Communicators know that influencer marketing seems to be more than a passing fancy. A PRNEWS-Meltwater study of nearly 400 communicators, issued in February, found almost 50 percent of those surveyed said they "use influencers to get out key brand messages." An additional 32 percent said they don't use influencers, but are "considering it." Just 18 percent said they don't use influencers and "have no plans" to do so. Similar results are contained in another study "The State of Influencer Marketing 2019."

Incorporating responses from 197 marketers across across industries and agencies, the new study from Linqia includes takeaways that confirm popular knowledge. For example, Instagram dominates, with 68 percent of marketers responding that it is the most fruitful platform for influencer marketing. Facebook is next (51 percent).

Other stats, meanwhile, cement the idea that influencer marketing has gone mainstream: 57 percent said that influencer-produced content outperformed brand-produced content.

A signal that measurement is maturing has engagement upsetting impressions as the metric that best gauges success. As the table below shows, 89 percent measure success around engagement, versus 67 percent around impressions.

As the boundary between marketing and PR continues to blur, we are reminded that marketing and PR should avoid operating with siloed measurement strategies. Ahead of PRNEWS' Measurement Conference, April 17-18 in D.C., this report reminds us that correctly measuring influencer ROI and communicating up remains an unrealized opportunity for PR and marketing to be on the same page.

Trouble Proving Influencer ROI

Consistent with the findings of PRNEWS-Meltwater survey, Linqia's survey also showed the biggest influencer marketing pain point is proving ROI. PRNEWS-Meltwater had it at 34 percent, Linqia at 50 percent.

These numbers are significant enough to consider proving influencer ROI is an opportunity, not just for marketers, but for PR pros whose job it is to communicate those efforts up on behalf of their marketing colleagues. So what's the issue?

If the proof is in the pudding, well, the truth is in the metrics. Look again at the chart below, which discusses what respondents said was the measure of success of their influencer programs:

Measuring the Success of Influencer Programs

Source: Linqia (2019, 197 responses)

What sticks out? Engagement is a tangible metric—in our media space, for example, how far down a page a reader gets and where they drop off is a clear indicator of content's performance. Contrasted with impressions, an entry-point into building out a paid strategy on social, engagement is far more telling. Since impressions measure how many people your content was placed in front of, it's somewhat faulty as a true measure of ROI.

That said, a much higher percentage of marketers should employ metrics like audience sentiment, brand awareness, sales, clicks and conversions to prove the success of their influencer campaigns.

Why Impressions Don't Impress the C-suite

So why do 67 percent of respondents rely on impressions as the primary metric to measure the success of their influencer marketing programs? Most influencer campaigns live on social—Instagram and Facebook—so it makes sense from a perspective of inbound convenience. Impressions are the first, entry-level KPI that marketers can pay to build a campaign around. The problem is, many marketers seem to be stopping there.
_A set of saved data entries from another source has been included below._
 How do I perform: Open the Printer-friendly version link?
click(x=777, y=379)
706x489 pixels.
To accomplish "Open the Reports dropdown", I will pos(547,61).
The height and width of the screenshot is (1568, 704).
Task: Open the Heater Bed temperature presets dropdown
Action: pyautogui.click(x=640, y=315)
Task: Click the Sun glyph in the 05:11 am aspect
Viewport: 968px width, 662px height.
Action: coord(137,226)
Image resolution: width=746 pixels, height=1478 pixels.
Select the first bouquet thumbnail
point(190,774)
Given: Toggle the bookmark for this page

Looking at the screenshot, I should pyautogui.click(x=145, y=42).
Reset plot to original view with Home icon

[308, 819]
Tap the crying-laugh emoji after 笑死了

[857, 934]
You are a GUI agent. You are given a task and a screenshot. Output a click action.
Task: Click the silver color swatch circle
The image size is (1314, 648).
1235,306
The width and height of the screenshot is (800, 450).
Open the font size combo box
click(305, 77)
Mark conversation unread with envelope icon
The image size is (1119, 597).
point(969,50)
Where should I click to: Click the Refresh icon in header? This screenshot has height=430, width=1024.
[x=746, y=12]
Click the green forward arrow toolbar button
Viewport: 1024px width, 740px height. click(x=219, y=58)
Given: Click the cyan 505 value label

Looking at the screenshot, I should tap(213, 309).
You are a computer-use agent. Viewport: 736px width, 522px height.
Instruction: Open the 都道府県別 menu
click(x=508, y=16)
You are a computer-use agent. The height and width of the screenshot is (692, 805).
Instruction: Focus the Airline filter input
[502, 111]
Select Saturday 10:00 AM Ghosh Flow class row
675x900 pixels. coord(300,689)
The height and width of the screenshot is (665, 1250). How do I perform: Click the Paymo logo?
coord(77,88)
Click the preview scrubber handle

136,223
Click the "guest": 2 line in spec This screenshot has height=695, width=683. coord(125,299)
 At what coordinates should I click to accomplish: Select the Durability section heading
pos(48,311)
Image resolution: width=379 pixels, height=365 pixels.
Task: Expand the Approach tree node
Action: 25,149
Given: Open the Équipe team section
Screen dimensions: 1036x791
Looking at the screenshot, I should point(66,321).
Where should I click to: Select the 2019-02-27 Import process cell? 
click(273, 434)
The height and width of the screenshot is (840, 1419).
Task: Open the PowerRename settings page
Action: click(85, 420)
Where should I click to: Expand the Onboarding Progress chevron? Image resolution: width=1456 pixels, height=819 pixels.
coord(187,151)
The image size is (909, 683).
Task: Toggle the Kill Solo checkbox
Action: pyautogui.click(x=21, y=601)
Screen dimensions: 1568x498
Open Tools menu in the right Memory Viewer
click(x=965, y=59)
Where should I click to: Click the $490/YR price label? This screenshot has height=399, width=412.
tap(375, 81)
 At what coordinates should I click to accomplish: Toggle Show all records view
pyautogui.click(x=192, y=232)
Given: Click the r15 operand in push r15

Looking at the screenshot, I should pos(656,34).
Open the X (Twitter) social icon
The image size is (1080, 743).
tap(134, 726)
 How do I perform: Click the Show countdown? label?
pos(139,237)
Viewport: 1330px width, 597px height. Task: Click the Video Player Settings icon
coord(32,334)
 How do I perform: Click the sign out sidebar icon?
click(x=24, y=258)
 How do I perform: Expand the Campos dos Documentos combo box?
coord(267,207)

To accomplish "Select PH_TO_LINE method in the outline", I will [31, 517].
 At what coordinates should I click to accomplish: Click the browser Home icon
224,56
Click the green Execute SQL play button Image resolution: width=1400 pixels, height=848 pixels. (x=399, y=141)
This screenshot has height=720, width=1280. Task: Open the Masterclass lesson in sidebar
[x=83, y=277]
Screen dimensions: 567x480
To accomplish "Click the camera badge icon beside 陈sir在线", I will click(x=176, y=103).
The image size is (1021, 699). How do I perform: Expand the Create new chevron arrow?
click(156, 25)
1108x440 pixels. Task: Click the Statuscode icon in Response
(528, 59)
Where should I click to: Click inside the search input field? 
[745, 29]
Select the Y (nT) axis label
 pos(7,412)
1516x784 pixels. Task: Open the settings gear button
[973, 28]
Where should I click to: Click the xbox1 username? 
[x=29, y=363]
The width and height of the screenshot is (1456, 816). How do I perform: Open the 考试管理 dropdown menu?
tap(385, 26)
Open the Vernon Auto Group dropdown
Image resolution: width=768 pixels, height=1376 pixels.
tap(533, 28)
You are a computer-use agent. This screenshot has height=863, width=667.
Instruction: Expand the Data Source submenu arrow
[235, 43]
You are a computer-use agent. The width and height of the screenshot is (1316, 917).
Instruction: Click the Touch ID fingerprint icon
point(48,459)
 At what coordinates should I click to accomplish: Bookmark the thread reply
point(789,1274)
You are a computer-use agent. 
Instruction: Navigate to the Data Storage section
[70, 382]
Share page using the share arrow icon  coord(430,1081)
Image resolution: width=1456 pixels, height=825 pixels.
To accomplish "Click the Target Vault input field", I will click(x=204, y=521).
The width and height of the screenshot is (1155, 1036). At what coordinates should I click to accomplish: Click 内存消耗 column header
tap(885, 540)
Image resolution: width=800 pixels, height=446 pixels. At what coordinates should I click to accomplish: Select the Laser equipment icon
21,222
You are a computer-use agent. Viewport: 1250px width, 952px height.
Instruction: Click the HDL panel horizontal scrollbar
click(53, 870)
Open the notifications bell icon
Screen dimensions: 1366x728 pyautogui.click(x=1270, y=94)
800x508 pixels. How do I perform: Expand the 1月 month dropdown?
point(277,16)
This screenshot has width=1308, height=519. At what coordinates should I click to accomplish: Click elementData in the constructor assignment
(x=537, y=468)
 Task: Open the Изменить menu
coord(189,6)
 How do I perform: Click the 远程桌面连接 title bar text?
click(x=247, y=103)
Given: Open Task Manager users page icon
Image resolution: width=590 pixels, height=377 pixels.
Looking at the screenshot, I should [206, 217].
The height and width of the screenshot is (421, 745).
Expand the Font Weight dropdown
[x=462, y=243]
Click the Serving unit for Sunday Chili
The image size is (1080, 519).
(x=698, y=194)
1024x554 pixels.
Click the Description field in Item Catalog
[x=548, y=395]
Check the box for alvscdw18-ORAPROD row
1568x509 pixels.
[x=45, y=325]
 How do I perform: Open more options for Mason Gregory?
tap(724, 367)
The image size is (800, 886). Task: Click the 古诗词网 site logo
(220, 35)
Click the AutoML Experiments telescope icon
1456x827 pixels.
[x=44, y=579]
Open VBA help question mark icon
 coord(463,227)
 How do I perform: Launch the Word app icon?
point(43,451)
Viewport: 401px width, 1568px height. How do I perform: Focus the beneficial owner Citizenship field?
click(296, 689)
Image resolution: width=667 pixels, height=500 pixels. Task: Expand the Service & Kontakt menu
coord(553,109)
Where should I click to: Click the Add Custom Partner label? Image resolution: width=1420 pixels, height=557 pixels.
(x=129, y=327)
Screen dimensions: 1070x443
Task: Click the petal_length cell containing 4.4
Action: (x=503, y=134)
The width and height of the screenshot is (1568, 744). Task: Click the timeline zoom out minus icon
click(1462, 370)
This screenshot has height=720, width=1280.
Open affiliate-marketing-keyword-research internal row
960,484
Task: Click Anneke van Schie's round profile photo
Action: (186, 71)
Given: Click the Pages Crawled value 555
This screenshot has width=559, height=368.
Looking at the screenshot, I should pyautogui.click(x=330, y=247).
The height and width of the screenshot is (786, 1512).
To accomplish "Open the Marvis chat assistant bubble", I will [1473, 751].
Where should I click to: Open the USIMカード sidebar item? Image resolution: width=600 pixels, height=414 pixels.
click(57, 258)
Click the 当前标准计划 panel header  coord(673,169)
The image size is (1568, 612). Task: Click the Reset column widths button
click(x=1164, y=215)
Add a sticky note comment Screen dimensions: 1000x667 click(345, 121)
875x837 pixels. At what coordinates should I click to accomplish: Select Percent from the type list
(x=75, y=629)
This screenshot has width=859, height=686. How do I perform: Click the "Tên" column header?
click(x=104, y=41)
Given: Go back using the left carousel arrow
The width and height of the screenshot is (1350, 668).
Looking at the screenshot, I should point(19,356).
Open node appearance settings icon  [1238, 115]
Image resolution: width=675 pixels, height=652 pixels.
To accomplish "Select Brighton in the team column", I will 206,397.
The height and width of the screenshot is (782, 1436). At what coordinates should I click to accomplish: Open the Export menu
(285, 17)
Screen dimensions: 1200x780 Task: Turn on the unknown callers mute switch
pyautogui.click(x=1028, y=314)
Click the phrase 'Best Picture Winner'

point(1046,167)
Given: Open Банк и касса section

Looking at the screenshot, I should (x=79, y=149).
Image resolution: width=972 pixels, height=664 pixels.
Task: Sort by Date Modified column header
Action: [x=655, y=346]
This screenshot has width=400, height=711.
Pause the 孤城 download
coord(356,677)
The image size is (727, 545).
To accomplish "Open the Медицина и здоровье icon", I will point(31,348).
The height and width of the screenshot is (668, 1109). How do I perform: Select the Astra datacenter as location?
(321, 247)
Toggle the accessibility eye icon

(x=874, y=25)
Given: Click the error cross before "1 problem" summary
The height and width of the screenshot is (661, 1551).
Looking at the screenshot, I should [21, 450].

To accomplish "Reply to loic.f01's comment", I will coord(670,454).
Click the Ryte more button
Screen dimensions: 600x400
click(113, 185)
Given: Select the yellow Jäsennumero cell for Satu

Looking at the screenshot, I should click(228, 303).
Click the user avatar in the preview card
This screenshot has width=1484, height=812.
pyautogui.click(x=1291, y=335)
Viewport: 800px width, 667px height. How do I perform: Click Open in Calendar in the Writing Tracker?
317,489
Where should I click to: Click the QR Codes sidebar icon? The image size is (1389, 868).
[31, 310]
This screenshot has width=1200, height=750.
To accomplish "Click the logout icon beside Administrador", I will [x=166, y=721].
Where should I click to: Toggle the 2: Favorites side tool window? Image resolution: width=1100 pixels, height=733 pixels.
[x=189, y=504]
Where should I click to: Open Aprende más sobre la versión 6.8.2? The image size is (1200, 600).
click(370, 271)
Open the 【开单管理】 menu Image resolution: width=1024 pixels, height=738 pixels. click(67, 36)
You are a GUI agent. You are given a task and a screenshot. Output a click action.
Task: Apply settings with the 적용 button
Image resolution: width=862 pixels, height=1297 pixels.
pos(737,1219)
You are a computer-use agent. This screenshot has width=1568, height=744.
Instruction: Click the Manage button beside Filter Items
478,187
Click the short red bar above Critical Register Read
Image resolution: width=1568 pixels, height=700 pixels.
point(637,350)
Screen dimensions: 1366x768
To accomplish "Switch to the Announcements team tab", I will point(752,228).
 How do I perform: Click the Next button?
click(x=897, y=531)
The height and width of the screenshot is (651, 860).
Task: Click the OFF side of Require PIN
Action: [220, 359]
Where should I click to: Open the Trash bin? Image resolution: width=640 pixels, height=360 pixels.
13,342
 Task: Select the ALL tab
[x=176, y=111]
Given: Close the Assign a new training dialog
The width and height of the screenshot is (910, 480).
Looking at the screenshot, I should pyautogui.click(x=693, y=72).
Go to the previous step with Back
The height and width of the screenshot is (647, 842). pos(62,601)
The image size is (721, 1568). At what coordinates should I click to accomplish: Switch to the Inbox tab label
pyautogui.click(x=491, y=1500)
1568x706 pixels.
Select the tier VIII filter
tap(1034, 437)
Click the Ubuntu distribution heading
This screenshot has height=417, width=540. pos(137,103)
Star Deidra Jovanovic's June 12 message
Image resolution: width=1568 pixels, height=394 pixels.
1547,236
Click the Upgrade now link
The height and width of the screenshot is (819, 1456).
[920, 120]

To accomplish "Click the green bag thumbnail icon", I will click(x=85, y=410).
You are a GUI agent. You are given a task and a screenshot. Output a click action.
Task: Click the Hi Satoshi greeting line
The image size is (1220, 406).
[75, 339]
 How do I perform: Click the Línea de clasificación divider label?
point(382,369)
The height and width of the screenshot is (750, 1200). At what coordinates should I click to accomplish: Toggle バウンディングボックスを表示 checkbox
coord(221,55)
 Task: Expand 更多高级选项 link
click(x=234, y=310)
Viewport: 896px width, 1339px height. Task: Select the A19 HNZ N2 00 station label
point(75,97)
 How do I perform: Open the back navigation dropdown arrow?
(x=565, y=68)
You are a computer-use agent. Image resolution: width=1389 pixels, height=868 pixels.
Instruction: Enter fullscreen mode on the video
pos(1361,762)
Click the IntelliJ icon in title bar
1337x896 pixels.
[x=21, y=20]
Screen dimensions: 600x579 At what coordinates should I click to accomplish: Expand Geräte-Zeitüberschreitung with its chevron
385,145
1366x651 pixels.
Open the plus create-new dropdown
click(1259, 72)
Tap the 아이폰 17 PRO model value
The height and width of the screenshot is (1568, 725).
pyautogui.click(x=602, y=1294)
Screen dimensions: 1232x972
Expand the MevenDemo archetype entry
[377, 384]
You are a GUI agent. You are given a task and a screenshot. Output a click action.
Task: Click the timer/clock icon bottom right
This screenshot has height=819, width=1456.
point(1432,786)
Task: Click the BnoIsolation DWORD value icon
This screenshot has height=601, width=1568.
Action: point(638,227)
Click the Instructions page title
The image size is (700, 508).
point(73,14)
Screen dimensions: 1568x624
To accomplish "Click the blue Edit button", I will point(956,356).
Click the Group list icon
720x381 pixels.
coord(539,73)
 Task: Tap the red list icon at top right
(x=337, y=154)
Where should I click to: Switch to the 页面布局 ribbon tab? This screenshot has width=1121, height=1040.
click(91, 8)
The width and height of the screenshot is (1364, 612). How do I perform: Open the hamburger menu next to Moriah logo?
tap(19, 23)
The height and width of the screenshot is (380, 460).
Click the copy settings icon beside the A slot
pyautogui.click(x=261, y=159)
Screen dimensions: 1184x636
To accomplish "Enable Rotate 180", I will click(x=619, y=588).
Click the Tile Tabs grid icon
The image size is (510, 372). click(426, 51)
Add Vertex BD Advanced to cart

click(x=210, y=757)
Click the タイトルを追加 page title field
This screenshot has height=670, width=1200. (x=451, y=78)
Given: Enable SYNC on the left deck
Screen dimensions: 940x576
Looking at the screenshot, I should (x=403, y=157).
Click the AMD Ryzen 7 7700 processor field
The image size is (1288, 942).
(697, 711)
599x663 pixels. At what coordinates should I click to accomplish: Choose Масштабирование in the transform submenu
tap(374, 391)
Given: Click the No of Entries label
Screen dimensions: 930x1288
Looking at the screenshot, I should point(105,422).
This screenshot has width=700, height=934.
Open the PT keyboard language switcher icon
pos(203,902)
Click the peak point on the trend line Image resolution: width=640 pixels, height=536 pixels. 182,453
"Impressions are a problematic sole measurement of success," says Kelly Stone, senior director of social media at CompTia. "Very few organizations thrive on exposure alone - our jobs are about sales enablement, on-site engagement, content consumption, traffic and so on."

It's Your Job to Help Marketing with Measurement

Because some of the other metrics for success identified in this study—like brand awareness and audience sentiment— are paramount to a communicator's endgame, it's on us to make sure that marketing measures the success of all campaigns the right way, whether they be influencer-focused or not. We can pick up the pieces and communicate up smartly, but only if the proper KPIs are determined from a campaign's start.

That said, it's PR's prerogative to explain to marketing why impressions are a problematic sole measurement of success—even if we've achieved personal success in our roles around championing impression-bolstered campaigns. "Unless you’re measured by your ability to build a community or go 'viral,'" Stone continues, "impressions alone won’t cut it. Anyone can buy eyeballs. The real power and magic of social media is getting in front of the right eyeballs who then go on to become customers and brand advocates."